To investigate the impact of colonization with carbapenemase-producing Enterobacteriaceae (CPE) on the CPE infection risk after liver transplantation (LT).
Prospective cohort study of all adult ...patients undergoing LT at our centre over an 8-year period (2010–2017). Individuals were screened for CPE colonization by rectal swabs at inclusion onto the waiting list, immediately before LT and weekly after LT until hospital discharge. Asymptomatic carriers did not receive decolonization, anti-CPE prophylaxis or pre-emptive antibiotic therapy. Participants were followed up for 1 year after LT.

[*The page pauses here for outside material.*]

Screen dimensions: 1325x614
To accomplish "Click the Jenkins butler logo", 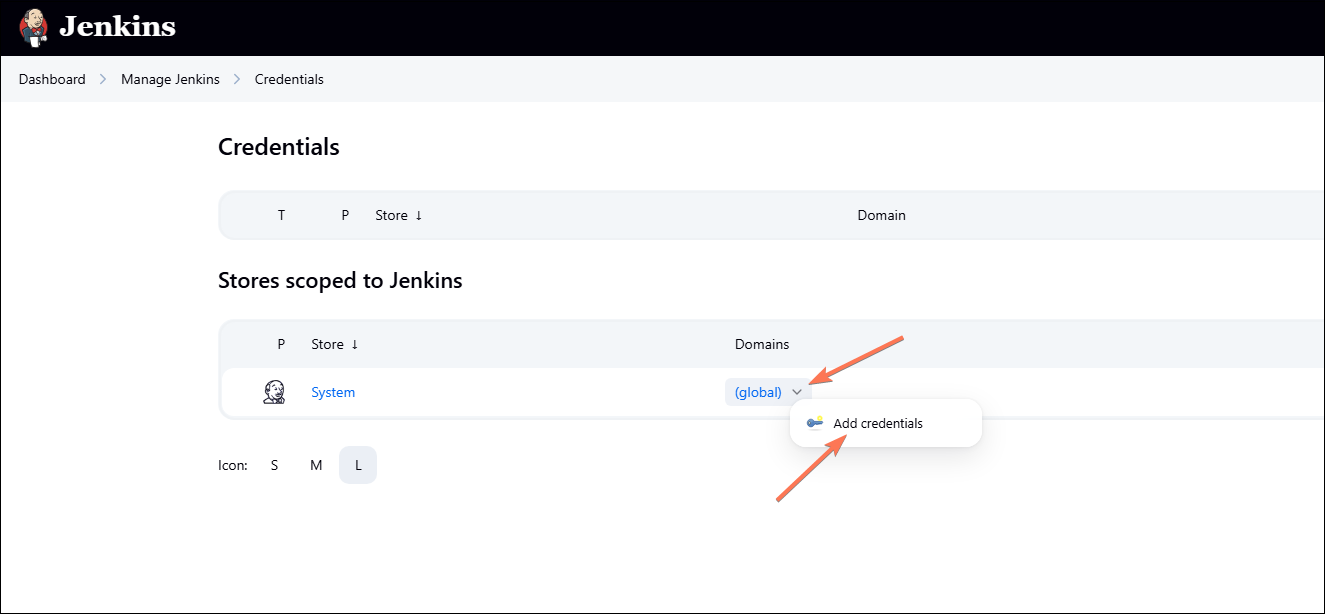I will [x=33, y=27].
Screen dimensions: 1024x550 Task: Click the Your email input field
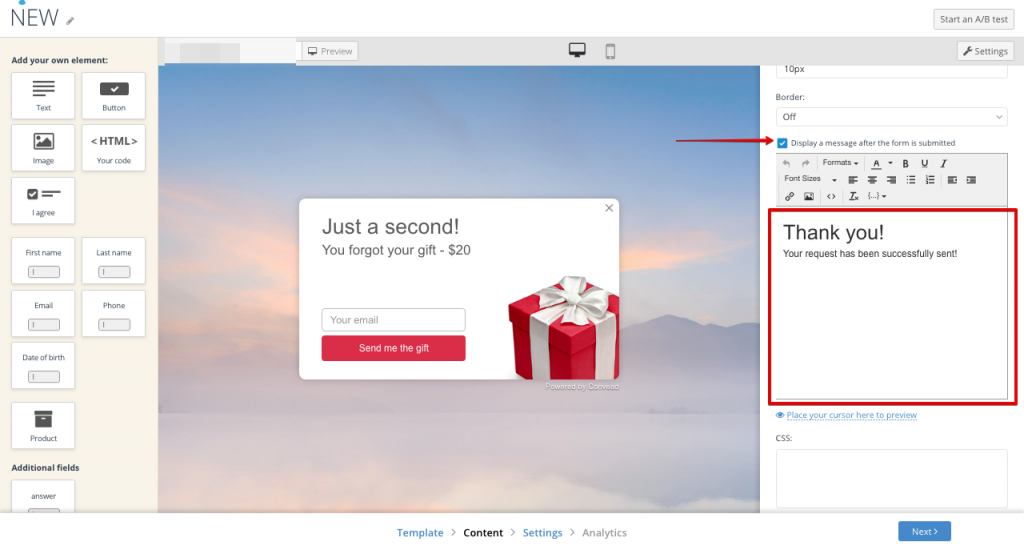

We analysed 553 individuals who underwent a first LT, 38 were colonized with CPE at LT and 104 acquired colonization after LT. CPE colonization rates at LT and acquired after LT increased significantly over the study period: incidence rate ratios (IRR) 1.21 (95% CI 1.05–1.39) and 1.17 (95% CI 1.07–1.27), respectively. Overall, 57 patients developed CPE infection within a median of 31 (interquartile range 11–115) days after LT, with an incidence of 3.05 cases per 10 000 LT-recipient-days and a non-significant increase over the study period (IRR 1.11, 95% CI 0.98–1.26). In multivariable analysis, CPE colonization at LT (hazard ratio (HR) 18.50, 95% CI 6.76–50.54) and CPE colonization acquired after LT (HR 16.89, 95% CI 6.95–41.00) were the strongest risk factors for CPE infection, along with combined transplant (HR 2.60, 95% CI 1.20–5.59), higher Model for End-Stage Liver Disease at the time of LT (HR 1.03, 95% CI 1.00–1.07), prolonged mechanical ventilation (HR 2.63, 95% CI 1.48–4.67), re-intervention (HR 2.16, 95% CI 1.21–3.84) and rejection (HR 2.81, 95% CI 1.52–5.21).
CPE colonization at LT or acquired after LT were the strongest predictors of CPE infection. Prevention strategies focused on LT candidates and recipients colonized with CPE should be investigated.